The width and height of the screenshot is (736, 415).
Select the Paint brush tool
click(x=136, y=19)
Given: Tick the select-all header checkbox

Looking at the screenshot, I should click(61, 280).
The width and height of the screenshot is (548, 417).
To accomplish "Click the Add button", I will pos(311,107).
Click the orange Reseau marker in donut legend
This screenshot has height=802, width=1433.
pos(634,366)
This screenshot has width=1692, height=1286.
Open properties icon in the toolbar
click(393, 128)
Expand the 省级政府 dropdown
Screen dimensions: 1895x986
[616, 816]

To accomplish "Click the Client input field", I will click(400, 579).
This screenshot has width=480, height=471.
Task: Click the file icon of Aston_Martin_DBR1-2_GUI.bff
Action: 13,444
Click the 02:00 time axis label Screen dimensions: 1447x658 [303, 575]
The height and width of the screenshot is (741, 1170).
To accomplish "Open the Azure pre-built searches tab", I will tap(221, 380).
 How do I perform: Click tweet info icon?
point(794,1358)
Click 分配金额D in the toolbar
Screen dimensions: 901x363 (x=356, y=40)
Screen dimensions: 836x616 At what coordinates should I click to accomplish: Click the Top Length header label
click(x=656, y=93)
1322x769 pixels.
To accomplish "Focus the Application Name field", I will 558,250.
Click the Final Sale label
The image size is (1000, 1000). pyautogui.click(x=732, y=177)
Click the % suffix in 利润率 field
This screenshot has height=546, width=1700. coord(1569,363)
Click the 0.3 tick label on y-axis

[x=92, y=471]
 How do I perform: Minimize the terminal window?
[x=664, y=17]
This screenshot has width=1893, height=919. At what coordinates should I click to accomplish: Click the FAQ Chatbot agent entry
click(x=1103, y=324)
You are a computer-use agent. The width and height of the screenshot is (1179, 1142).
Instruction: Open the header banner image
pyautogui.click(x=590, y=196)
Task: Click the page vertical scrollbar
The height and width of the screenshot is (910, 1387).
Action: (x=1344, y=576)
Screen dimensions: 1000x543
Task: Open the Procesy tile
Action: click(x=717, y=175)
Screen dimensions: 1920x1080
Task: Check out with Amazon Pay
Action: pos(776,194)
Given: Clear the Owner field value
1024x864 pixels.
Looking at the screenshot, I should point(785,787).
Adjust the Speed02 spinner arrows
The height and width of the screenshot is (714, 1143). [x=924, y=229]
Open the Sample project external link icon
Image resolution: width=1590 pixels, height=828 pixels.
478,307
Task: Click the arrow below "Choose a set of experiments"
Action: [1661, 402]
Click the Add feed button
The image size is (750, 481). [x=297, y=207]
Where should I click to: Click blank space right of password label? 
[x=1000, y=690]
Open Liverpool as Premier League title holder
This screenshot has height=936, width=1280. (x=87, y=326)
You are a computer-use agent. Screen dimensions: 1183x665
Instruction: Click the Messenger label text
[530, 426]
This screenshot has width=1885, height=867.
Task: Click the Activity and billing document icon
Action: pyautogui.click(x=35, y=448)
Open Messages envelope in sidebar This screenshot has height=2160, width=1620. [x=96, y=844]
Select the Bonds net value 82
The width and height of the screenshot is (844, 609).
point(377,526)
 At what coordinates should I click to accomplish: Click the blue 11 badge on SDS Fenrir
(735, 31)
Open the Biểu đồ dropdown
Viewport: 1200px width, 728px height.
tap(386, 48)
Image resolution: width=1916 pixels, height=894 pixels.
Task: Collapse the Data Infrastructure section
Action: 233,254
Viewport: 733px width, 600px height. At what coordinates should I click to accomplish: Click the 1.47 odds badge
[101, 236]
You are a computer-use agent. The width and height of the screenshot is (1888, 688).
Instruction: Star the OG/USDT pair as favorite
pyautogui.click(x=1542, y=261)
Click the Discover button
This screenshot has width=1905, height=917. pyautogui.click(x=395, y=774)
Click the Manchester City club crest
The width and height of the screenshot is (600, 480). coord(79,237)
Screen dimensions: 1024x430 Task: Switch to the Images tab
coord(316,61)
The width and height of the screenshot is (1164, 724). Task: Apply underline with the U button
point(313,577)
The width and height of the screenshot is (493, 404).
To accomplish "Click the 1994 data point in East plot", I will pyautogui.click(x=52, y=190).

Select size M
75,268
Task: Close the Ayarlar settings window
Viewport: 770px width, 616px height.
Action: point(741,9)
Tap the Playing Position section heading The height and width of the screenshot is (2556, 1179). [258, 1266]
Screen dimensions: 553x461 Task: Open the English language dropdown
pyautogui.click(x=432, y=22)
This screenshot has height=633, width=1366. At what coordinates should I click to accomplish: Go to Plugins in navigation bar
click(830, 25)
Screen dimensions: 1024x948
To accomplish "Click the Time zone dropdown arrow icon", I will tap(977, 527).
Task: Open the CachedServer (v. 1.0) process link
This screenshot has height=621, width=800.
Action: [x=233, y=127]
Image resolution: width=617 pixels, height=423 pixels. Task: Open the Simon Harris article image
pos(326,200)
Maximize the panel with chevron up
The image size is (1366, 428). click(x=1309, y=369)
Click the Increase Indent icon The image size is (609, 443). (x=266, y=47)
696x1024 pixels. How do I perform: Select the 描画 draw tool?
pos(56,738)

==========

Copy out each line of the material and keep every word unchanged.

The width and height of the screenshot is (736, 415).
Select the Paint brush tool
click(x=136, y=19)
Given: Tick the select-all header checkbox

Looking at the screenshot, I should click(61, 280).
The width and height of the screenshot is (548, 417).
To accomplish "Click the Add button", I will pos(311,107).
Click the orange Reseau marker in donut legend
This screenshot has height=802, width=1433.
pos(634,366)
This screenshot has width=1692, height=1286.
Open properties icon in the toolbar
click(393, 128)
Expand the 省级政府 dropdown
Screen dimensions: 1895x986
[616, 816]

To accomplish "Click the Client input field", I will click(400, 579).
This screenshot has width=480, height=471.
Task: Click the file icon of Aston_Martin_DBR1-2_GUI.bff
Action: 13,444
Click the 02:00 time axis label Screen dimensions: 1447x658 [303, 575]
The height and width of the screenshot is (741, 1170).
To accomplish "Open the Azure pre-built searches tab", I will tap(221, 380).
 How do I perform: Click tweet info icon?
point(794,1358)
Click 分配金额D in the toolbar
Screen dimensions: 901x363 (x=356, y=40)
Screen dimensions: 836x616 At what coordinates should I click to accomplish: Click the Top Length header label
click(x=656, y=93)
1322x769 pixels.
To accomplish "Focus the Application Name field", I will 558,250.
Click the Final Sale label
The image size is (1000, 1000). pyautogui.click(x=732, y=177)
Click the % suffix in 利润率 field
This screenshot has height=546, width=1700. coord(1569,363)
Click the 0.3 tick label on y-axis

[x=92, y=471]
 How do I perform: Minimize the terminal window?
[x=664, y=17]
This screenshot has width=1893, height=919. At what coordinates should I click to accomplish: Click the FAQ Chatbot agent entry
click(x=1103, y=324)
You are a computer-use agent. The width and height of the screenshot is (1179, 1142).
Instruction: Open the header banner image
pyautogui.click(x=590, y=196)
Task: Click the page vertical scrollbar
The height and width of the screenshot is (910, 1387).
Action: (x=1344, y=576)
Screen dimensions: 1000x543
Task: Open the Procesy tile
Action: click(x=717, y=175)
Screen dimensions: 1920x1080
Task: Check out with Amazon Pay
Action: pos(776,194)
Given: Clear the Owner field value
1024x864 pixels.
Looking at the screenshot, I should point(785,787).
Adjust the Speed02 spinner arrows
The height and width of the screenshot is (714, 1143). [x=924, y=229]
Open the Sample project external link icon
Image resolution: width=1590 pixels, height=828 pixels.
478,307
Task: Click the arrow below "Choose a set of experiments"
Action: [1661, 402]
Click the Add feed button
The image size is (750, 481). [x=297, y=207]
Where should I click to: Click blank space right of password label? 
[x=1000, y=690]
Open Liverpool as Premier League title holder
This screenshot has height=936, width=1280. (x=87, y=326)
You are a computer-use agent. Screen dimensions: 1183x665
Instruction: Click the Messenger label text
[530, 426]
This screenshot has width=1885, height=867.
Task: Click the Activity and billing document icon
Action: pyautogui.click(x=35, y=448)
Open Messages envelope in sidebar This screenshot has height=2160, width=1620. [x=96, y=844]
Select the Bonds net value 82
The width and height of the screenshot is (844, 609).
point(377,526)
 At what coordinates should I click to accomplish: Click the blue 11 badge on SDS Fenrir
(735, 31)
Open the Biểu đồ dropdown
Viewport: 1200px width, 728px height.
tap(386, 48)
Image resolution: width=1916 pixels, height=894 pixels.
Task: Collapse the Data Infrastructure section
Action: 233,254
Viewport: 733px width, 600px height. At what coordinates should I click to accomplish: Click the 1.47 odds badge
[101, 236]
You are a computer-use agent. The width and height of the screenshot is (1888, 688).
Instruction: Star the OG/USDT pair as favorite
pyautogui.click(x=1542, y=261)
Click the Discover button
This screenshot has width=1905, height=917. pyautogui.click(x=395, y=774)
Click the Manchester City club crest
The width and height of the screenshot is (600, 480). coord(79,237)
Screen dimensions: 1024x430 Task: Switch to the Images tab
coord(316,61)
The width and height of the screenshot is (1164, 724). Task: Apply underline with the U button
point(313,577)
The width and height of the screenshot is (493, 404).
To accomplish "Click the 1994 data point in East plot", I will pyautogui.click(x=52, y=190).

Select size M
75,268
Task: Close the Ayarlar settings window
Viewport: 770px width, 616px height.
Action: point(741,9)
Tap the Playing Position section heading The height and width of the screenshot is (2556, 1179). [258, 1266]
Screen dimensions: 553x461 Task: Open the English language dropdown
pyautogui.click(x=432, y=22)
This screenshot has height=633, width=1366. At what coordinates should I click to accomplish: Go to Plugins in navigation bar
click(830, 25)
Screen dimensions: 1024x948
To accomplish "Click the Time zone dropdown arrow icon", I will tap(977, 527).
Task: Open the CachedServer (v. 1.0) process link
This screenshot has height=621, width=800.
Action: [x=233, y=127]
Image resolution: width=617 pixels, height=423 pixels. Task: Open the Simon Harris article image
pos(326,200)
Maximize the panel with chevron up
The image size is (1366, 428). click(x=1309, y=369)
Click the Increase Indent icon The image size is (609, 443). (x=266, y=47)
696x1024 pixels. How do I perform: Select the 描画 draw tool?
pos(56,738)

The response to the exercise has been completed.